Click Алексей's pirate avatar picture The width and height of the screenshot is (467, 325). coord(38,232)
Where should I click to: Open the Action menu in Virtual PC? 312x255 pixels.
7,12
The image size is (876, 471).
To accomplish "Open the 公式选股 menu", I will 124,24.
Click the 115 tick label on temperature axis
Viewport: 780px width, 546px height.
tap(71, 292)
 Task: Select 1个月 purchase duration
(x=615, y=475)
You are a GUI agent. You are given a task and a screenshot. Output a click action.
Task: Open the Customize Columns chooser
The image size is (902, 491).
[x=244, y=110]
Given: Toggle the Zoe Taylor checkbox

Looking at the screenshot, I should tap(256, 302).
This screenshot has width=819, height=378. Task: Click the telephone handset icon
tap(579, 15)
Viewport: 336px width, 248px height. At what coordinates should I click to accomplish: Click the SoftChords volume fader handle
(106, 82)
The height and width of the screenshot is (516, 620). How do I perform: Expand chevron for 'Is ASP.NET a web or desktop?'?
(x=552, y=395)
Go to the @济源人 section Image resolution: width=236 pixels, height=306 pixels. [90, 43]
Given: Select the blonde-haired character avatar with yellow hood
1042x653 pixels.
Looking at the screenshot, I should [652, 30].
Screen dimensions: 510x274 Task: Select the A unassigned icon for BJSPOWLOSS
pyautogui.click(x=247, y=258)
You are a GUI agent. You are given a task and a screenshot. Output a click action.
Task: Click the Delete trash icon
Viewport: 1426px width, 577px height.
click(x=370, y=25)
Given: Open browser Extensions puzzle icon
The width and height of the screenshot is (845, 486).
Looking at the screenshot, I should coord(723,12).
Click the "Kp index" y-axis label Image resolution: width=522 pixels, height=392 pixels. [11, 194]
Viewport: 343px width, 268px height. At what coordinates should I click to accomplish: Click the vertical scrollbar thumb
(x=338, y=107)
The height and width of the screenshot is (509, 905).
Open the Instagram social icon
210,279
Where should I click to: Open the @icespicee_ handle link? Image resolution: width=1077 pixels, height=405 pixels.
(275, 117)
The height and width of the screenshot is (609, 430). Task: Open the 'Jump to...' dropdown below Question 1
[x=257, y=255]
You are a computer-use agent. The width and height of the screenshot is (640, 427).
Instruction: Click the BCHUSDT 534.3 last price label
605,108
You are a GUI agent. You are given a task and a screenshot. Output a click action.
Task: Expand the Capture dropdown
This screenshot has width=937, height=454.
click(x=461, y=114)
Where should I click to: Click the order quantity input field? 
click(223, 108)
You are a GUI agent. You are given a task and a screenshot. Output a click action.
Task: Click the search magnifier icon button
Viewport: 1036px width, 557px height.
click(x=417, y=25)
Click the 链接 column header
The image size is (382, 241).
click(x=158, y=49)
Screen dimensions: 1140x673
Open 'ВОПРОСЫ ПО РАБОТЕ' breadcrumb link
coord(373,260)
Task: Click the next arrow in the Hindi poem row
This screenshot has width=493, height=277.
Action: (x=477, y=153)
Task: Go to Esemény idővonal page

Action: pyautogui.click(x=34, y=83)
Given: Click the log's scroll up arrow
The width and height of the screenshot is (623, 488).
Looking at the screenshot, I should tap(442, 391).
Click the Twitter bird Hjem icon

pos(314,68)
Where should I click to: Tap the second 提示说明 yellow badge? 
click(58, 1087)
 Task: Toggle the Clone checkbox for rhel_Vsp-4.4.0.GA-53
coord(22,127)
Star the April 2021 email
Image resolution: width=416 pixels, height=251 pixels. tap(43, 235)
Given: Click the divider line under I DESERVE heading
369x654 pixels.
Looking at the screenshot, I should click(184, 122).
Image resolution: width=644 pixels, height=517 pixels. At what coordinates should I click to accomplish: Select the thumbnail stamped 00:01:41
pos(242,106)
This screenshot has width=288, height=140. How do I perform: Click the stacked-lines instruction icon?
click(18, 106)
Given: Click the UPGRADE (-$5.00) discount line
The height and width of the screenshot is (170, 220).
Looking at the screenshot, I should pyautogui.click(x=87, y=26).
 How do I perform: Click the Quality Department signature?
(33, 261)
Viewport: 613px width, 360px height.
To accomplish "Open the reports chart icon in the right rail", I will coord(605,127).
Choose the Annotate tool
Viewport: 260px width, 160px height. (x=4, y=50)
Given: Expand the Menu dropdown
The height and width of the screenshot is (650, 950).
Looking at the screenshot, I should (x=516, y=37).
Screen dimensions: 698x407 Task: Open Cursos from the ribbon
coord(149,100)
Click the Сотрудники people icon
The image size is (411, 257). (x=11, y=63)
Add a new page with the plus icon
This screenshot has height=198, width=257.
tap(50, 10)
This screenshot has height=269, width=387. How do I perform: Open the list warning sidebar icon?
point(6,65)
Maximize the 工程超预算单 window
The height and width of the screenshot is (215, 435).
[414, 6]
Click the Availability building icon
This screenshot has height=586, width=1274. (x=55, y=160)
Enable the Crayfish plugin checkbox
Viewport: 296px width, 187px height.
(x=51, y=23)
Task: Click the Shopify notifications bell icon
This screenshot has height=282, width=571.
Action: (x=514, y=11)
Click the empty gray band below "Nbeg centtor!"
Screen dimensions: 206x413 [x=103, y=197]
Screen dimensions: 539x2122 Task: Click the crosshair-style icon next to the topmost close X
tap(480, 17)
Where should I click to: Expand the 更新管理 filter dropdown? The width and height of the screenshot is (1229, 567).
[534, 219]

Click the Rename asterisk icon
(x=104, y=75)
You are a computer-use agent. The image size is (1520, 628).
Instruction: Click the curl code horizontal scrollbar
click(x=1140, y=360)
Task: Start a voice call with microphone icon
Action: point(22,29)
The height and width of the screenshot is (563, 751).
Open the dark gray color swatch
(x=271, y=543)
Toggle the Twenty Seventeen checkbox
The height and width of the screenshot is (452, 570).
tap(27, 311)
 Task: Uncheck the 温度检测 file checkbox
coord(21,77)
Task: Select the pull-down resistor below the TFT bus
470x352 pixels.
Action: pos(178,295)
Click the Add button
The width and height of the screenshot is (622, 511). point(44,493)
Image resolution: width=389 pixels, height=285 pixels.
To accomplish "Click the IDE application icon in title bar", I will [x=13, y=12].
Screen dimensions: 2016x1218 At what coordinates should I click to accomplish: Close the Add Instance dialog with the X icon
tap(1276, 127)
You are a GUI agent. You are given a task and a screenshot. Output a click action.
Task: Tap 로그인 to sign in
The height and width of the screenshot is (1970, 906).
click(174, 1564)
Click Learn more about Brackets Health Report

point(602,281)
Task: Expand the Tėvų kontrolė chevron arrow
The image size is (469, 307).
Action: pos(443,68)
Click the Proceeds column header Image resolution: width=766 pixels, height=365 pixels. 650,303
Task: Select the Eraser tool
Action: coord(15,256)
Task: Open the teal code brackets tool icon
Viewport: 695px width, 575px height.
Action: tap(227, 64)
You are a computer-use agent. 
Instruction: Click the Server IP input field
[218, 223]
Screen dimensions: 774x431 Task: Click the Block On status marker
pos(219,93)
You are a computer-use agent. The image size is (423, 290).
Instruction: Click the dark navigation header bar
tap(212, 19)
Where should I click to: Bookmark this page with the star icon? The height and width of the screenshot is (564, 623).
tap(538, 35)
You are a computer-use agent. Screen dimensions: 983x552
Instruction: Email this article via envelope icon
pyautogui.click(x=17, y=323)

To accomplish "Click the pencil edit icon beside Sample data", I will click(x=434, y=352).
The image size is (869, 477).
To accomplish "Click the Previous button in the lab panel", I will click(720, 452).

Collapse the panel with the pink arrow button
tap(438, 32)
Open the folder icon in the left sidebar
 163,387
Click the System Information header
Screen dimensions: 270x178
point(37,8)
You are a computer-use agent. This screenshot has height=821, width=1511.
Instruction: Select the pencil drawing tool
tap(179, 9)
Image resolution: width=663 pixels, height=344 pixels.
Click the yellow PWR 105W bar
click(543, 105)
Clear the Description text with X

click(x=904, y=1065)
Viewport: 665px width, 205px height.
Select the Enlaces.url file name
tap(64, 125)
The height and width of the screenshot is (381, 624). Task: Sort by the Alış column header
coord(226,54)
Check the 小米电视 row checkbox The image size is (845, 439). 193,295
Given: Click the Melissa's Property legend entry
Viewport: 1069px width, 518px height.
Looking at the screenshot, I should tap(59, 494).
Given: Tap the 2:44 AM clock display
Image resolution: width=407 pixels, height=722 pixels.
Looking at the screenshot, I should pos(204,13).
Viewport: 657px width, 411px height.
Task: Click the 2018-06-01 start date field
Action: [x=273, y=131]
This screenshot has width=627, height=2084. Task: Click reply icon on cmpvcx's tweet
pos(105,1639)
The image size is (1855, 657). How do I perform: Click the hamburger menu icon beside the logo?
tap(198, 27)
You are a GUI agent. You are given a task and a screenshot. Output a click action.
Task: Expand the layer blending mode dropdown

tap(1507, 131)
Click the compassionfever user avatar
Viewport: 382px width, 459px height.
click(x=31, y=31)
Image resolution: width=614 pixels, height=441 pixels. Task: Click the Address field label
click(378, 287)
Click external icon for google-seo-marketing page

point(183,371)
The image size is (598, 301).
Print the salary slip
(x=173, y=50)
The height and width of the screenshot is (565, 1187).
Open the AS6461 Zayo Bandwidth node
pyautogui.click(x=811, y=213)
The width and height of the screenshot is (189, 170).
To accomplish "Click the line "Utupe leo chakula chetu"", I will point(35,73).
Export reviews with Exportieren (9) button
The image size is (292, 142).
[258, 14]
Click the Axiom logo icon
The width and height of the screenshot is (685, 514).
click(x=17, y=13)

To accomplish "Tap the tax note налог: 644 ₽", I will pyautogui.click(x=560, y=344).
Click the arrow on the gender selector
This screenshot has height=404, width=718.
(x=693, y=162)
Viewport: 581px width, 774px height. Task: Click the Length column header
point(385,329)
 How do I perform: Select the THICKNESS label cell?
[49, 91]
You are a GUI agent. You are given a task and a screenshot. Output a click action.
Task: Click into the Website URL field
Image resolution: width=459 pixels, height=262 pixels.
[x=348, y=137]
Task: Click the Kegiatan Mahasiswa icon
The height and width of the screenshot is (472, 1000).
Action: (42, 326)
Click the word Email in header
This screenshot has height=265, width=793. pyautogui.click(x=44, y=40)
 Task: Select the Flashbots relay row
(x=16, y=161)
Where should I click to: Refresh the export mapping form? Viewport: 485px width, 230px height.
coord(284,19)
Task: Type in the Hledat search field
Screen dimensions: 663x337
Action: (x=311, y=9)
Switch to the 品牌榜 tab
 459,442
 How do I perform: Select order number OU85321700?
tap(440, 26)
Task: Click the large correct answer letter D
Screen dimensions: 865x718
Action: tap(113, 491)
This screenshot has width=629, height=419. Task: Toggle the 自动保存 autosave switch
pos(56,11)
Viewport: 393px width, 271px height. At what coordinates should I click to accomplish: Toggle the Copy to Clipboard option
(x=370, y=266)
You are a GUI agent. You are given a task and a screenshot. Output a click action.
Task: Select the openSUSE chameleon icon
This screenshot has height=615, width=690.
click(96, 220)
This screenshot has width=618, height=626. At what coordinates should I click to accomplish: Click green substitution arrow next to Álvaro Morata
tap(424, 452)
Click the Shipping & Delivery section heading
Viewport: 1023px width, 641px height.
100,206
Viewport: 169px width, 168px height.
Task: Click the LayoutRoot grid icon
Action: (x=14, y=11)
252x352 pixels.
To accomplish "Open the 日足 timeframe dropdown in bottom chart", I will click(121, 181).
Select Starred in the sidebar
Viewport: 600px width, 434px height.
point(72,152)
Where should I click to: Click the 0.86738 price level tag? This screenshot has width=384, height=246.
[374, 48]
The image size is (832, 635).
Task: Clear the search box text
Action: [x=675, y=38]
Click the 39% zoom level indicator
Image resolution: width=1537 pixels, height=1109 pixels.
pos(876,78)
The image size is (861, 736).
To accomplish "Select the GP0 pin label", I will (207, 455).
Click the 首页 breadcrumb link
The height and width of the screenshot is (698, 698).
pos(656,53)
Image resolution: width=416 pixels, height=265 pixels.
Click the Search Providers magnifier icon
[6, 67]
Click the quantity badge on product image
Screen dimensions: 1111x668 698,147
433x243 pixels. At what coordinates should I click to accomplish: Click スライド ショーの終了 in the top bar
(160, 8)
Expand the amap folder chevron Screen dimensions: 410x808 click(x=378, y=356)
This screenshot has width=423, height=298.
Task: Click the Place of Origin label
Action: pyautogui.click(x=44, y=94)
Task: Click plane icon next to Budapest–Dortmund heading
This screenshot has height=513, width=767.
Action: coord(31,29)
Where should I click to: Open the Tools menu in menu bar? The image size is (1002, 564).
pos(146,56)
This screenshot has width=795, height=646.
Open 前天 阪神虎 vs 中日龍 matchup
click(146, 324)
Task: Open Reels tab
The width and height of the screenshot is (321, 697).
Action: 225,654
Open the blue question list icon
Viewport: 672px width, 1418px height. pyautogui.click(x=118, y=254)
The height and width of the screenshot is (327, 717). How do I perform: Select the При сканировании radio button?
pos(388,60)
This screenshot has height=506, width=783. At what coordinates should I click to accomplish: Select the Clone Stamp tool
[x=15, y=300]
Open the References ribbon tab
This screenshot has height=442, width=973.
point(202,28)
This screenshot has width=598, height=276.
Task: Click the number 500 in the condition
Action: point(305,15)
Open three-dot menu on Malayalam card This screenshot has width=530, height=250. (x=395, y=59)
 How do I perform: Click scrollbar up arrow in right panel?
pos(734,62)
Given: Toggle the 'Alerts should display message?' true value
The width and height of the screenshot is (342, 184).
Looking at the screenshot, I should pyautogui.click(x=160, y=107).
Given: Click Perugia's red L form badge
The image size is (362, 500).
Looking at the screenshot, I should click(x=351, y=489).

══════════

• _Prompt_
With the line holding "The height and width of the screenshot is (516, 620)." as the first and the line holding "Given: Select the" as the last, set down that range of the entries above exactly, and nothing else.

• _The answer_
The height and width of the screenshot is (516, 620). How do I perform: Expand chevron for 'Is ASP.NET a web or desktop?'?
(x=552, y=395)
Go to the @济源人 section Image resolution: width=236 pixels, height=306 pixels. [90, 43]
Given: Select the blonde-haired character avatar with yellow hood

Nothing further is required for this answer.